──────── Records shown ────────

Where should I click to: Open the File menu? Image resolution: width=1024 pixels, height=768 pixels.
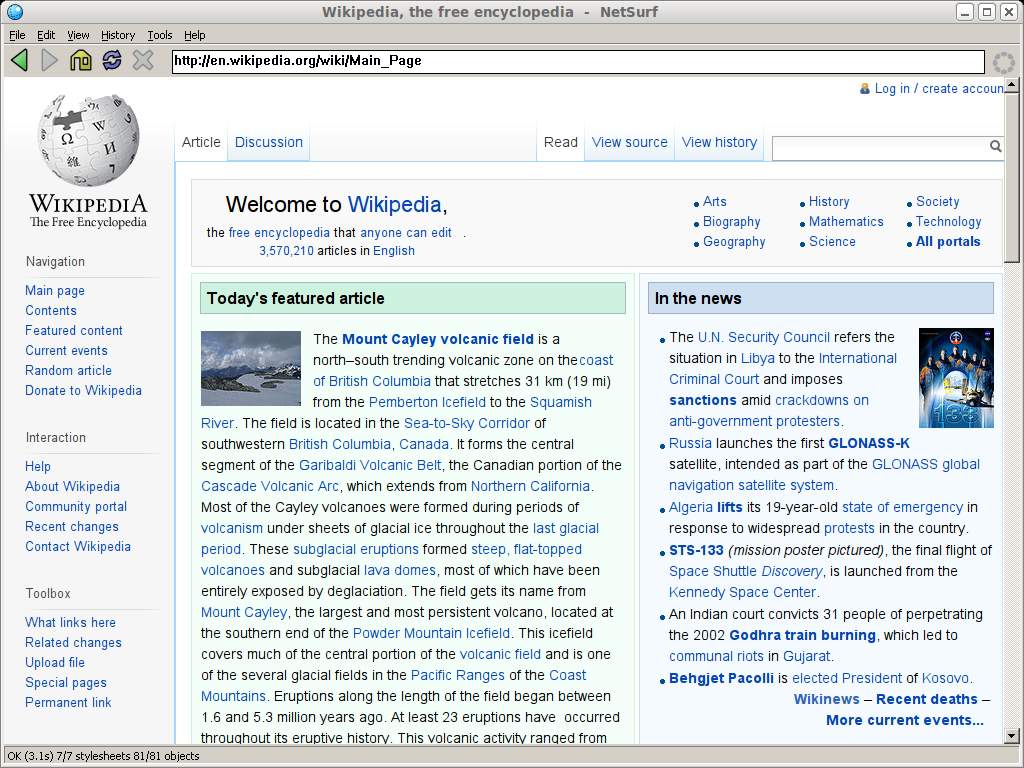click(17, 35)
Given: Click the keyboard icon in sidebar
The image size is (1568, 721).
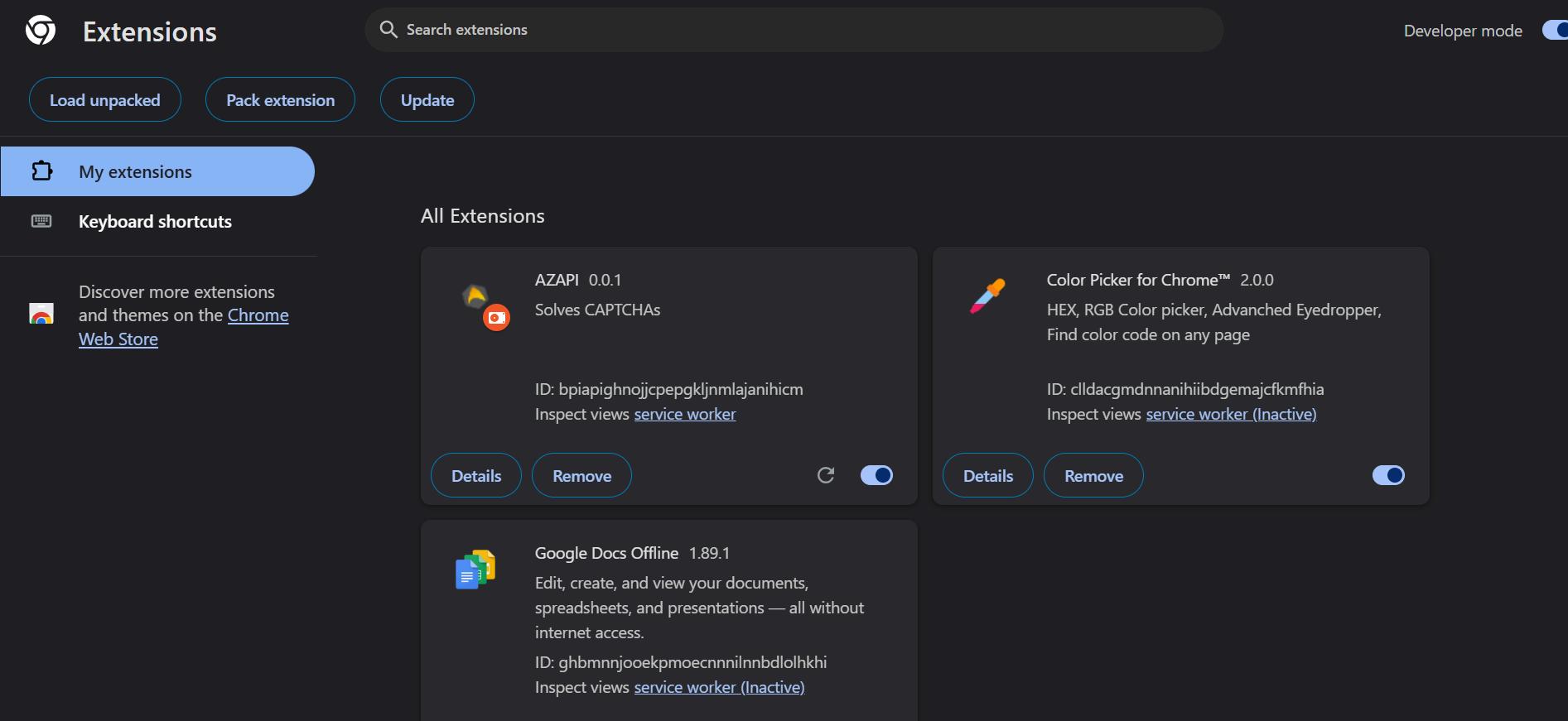Looking at the screenshot, I should (x=41, y=221).
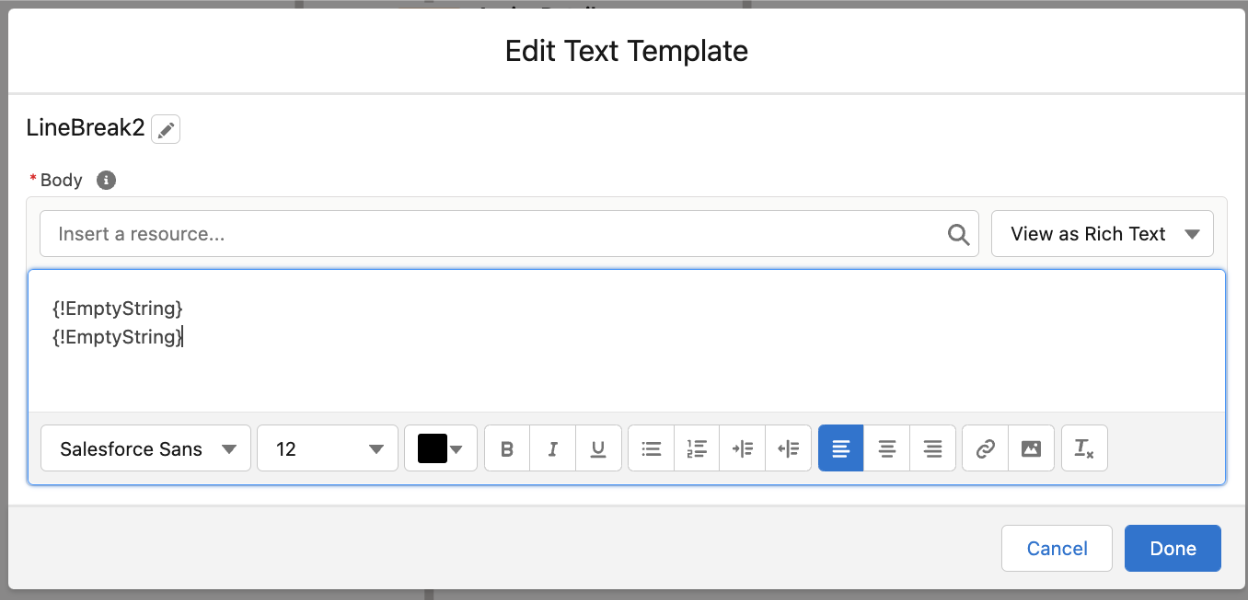The width and height of the screenshot is (1252, 600).
Task: Enable right text alignment
Action: pos(932,448)
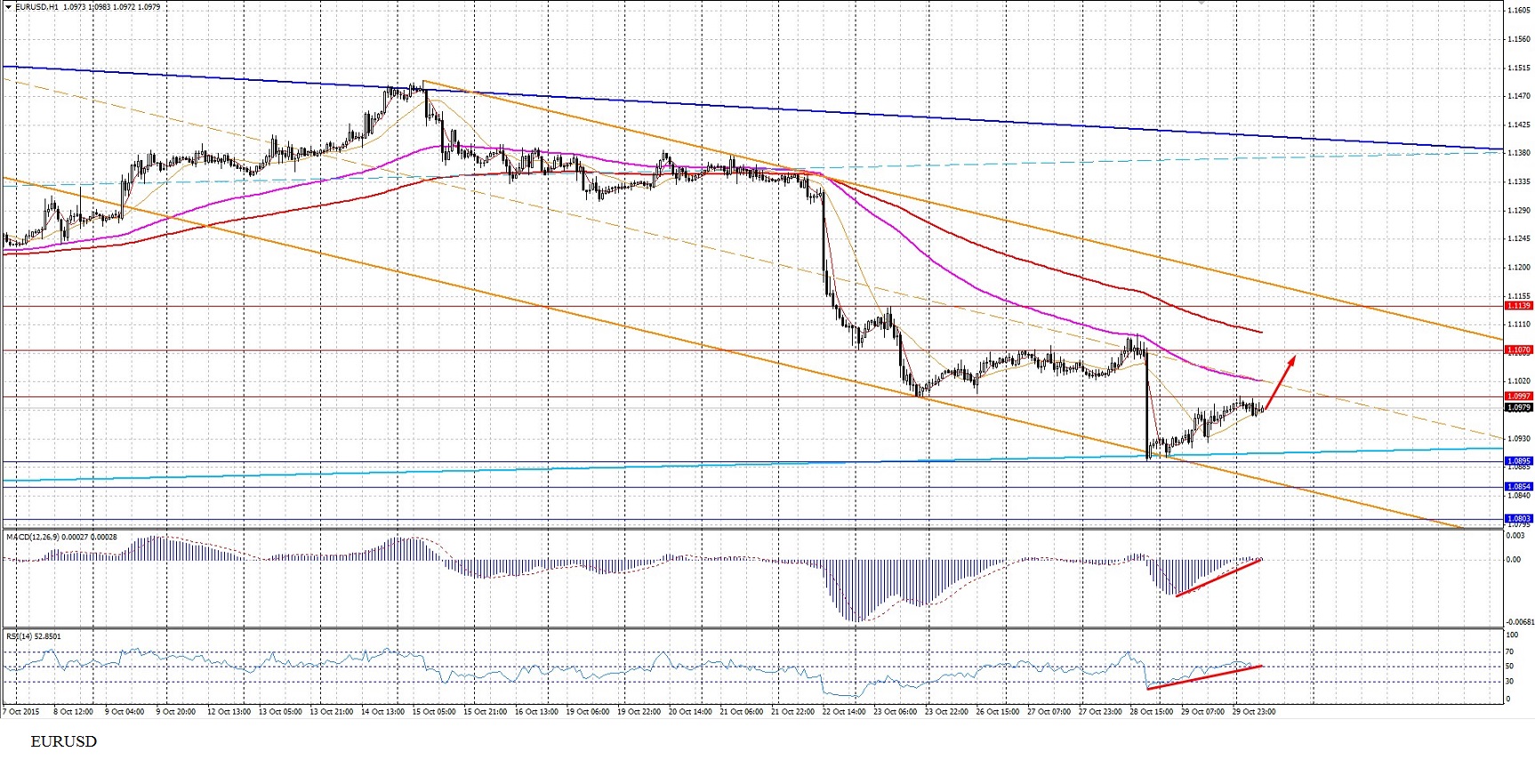
Task: Click the chart menu triangle beside EURUSD,H1
Action: tap(9, 7)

────────

● **Problem statement**: What is needed is an exact copy of all the records, minus any pictures.

● **Solution for this problem**:
Where should I click to: Open the File menu? Image resolution: width=1024 pixels, height=768 pixels.
click(17, 35)
Given: Click the keyboard icon in sidebar
The image size is (1568, 721).
Looking at the screenshot, I should (x=41, y=221).
The width and height of the screenshot is (1252, 600).
Task: Enable right text alignment
Action: pos(932,448)
Task: Click the chart menu triangle beside EURUSD,H1
Action: tap(9, 7)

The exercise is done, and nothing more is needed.